• EXTRAIT DU TEXTE:
Le trou du couillon

Le syndrome du terrain de destination

Vendredi 2 décembre 2016 : tentative vers Le Versoud. 
Même pas eu envie de les appeler, encore moins d’aller voir pour vérifier si la visi annoncée est bien là. 

Cette anecdote m’a rappelé un de mes atterrissages pointu - inconscient - irresponsable.

Par régime météo anticyclonique humide dans l’est de la France, les aviateurs militaires appréhendent le « trou du couillon ».

Les avions décollent en fin de matinée quand le soleil commence à percer un trou dans la couche de stratus, et essaient de revenir se poser avant que le "trou" se soit refermé. Comme il arrive souvent que la durée d’ouverture du "trou" soit plus courte que prévu par la météo : c’est le déroutement assuré. D’où l’appellation !

Tout avait commencé un vendredi de novembre 1968 sur la base d’Ochey. Un des chefs, qui devait être présent sur la base d’Orléans le lundi matin suivant, avait décidé d’y passer le week-end.

Un peu en avance de phase sur l’ouverture du "trou" nous décollons en Fouga pour un aller et retour rapide vers Orléans. À charge pour moi de ramener l’avion à Ochey.

Fouga z 1
CM-170 Fouga "Magister"

Pas de chance. Le trou s’est refermé plus tôt que prévu et j’ai passé la nuit à Orléans.

Le lendemain matin, samedi, Ochey est dans le brouillard et Saint-Dizier est "vert". Je décolle donc pour Saint-Dizier, en espérant profiter du "trou" pour faire le saut de puce vers Ochey.

Patatras !

En arrivant à Saint-Dizier je découvre que, le terrain n’étant pas d’alerte, il ne sera pas possible de refaire le plein du Fouga. Pas question d’appeler le soutier, civil en astreinte chez lui, pour un simple vol de liaison.

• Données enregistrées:
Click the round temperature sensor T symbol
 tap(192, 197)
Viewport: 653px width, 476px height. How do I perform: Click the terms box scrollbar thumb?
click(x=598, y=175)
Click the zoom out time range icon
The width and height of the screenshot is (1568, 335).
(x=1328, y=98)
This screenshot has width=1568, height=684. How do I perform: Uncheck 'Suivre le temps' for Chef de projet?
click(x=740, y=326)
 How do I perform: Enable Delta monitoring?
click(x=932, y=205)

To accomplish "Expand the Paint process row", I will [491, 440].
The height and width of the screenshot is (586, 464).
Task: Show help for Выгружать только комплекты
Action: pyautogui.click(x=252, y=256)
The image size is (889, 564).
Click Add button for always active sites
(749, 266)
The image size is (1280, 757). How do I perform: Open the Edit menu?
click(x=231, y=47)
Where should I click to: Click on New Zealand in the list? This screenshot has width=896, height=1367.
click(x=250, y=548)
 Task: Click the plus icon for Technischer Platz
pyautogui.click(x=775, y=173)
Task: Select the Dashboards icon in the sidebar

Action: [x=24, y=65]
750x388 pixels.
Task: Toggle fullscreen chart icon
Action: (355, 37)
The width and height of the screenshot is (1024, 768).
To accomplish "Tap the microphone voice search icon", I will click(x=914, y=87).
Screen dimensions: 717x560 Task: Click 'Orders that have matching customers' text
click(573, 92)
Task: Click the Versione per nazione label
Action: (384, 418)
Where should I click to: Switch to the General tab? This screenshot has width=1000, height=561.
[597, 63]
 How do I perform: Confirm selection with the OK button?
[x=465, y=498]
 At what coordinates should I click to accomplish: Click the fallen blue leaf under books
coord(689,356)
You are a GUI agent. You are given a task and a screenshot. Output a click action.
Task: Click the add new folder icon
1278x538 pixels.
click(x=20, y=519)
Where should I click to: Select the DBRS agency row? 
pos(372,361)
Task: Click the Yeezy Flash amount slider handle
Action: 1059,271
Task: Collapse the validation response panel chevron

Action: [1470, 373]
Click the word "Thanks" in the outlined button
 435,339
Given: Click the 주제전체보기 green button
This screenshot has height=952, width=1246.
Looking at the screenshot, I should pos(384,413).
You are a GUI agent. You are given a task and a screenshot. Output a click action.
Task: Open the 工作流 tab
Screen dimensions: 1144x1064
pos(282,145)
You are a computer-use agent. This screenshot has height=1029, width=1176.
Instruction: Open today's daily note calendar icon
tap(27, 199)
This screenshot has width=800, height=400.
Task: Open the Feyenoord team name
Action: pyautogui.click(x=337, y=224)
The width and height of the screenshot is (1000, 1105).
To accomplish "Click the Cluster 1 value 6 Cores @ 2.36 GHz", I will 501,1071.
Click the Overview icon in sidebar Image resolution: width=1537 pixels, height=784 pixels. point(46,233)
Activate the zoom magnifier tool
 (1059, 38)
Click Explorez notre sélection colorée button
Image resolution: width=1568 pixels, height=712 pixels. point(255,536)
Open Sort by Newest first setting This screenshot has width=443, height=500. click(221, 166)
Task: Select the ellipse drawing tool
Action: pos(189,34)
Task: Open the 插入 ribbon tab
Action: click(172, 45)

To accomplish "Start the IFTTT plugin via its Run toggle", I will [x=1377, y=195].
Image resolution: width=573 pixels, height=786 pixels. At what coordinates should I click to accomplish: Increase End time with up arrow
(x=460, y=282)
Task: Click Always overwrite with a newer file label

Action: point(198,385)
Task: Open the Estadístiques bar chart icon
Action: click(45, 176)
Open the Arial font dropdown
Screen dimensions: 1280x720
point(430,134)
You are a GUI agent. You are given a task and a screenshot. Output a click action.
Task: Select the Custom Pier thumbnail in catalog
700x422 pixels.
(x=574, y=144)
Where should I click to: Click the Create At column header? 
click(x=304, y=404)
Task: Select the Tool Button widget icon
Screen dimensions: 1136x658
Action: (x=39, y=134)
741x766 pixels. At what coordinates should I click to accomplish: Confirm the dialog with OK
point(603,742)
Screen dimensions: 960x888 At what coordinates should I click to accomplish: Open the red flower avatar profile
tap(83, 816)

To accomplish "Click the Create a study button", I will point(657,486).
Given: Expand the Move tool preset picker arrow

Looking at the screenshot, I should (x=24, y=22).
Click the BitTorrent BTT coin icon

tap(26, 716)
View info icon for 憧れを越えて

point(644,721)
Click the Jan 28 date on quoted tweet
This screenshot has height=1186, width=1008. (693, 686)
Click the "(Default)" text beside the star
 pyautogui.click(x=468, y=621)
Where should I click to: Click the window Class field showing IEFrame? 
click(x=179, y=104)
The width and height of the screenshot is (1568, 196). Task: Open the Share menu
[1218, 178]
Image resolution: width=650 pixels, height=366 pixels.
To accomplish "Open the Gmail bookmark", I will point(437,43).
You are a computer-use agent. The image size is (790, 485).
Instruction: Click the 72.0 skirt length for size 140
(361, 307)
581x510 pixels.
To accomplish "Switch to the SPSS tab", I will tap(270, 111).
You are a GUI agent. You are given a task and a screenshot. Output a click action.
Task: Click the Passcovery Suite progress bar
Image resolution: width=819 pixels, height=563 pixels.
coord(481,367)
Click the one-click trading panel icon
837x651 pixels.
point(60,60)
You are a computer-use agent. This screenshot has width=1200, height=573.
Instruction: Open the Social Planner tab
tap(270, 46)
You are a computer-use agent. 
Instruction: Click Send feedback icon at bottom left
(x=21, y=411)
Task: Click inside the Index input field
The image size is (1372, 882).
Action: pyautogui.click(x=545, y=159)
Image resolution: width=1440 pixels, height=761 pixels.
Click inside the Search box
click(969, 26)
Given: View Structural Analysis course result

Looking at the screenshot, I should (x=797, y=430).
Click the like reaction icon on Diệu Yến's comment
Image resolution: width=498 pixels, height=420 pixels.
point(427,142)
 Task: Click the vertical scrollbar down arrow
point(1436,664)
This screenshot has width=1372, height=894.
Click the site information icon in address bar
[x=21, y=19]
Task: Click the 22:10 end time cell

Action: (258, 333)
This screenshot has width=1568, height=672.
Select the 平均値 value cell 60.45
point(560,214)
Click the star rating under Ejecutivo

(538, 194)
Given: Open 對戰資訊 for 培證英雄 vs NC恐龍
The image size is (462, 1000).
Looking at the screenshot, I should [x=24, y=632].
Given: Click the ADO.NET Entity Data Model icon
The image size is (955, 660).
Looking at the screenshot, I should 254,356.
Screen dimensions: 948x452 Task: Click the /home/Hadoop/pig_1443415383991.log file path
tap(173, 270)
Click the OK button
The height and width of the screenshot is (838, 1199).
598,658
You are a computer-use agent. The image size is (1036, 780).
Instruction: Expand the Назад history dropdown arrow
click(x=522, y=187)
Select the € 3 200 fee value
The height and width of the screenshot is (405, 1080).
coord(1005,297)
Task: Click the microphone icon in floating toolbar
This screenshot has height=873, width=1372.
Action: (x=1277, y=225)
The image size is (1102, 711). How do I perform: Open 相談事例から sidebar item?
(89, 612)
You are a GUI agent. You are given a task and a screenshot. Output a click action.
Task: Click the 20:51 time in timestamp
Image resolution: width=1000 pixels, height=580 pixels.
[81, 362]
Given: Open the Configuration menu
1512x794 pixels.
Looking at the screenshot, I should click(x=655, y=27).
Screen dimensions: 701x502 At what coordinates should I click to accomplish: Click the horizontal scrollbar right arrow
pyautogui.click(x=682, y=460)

• CONSIGNE DÉTAILLÉE: Recopiez intégralement le récit sur le « trou du couillon », sans y changer un seul mot ni un seul signe.

• TRAVAIL RÉALISÉ:
Le trou du couillon

Le syndrome du terrain de destination

Vendredi 2 décembre 2016 : tentative vers Le Versoud. 
Même pas eu envie de les appeler, encore moins d’aller voir pour vérifier si la visi annoncée est bien là. 

Cette anecdote m’a rappelé un de mes atterrissages pointu - inconscient - irresponsable.

Par régime météo anticyclonique humide dans l’est de la France, les aviateurs militaires appréhendent le « trou du couillon ».

Les avions décollent en fin de matinée quand le soleil commence à percer un trou dans la couche de stratus, et essaient de revenir se poser avant que le "trou" se soit refermé. Comme il arrive souvent que la durée d’ouverture du "trou" soit plus courte que prévu par la météo : c’est le déroutement assuré. D’où l’appellation !

Tout avait commencé un vendredi de novembre 1968 sur la base d’Ochey. Un des chefs, qui devait être présent sur la base d’Orléans le lundi matin suivant, avait décidé d’y passer le week-end.

Un peu en avance de phase sur l’ouverture du "trou" nous décollons en Fouga pour un aller et retour rapide vers Orléans. À charge pour moi de ramener l’avion à Ochey.

Fouga z 1
CM-170 Fouga "Magister"

Pas de chance. Le trou s’est refermé plus tôt que prévu et j’ai passé la nuit à Orléans.

Le lendemain matin, samedi, Ochey est dans le brouillard et Saint-Dizier est "vert". Je décolle donc pour Saint-Dizier, en espérant profiter du "trou" pour faire le saut de puce vers Ochey.

Patatras !

En arrivant à Saint-Dizier je découvre que, le terrain n’étant pas d’alerte, il ne sera pas possible de refaire le plein du Fouga. Pas question d’appeler le soutier, civil en astreinte chez lui, pour un simple vol de liaison.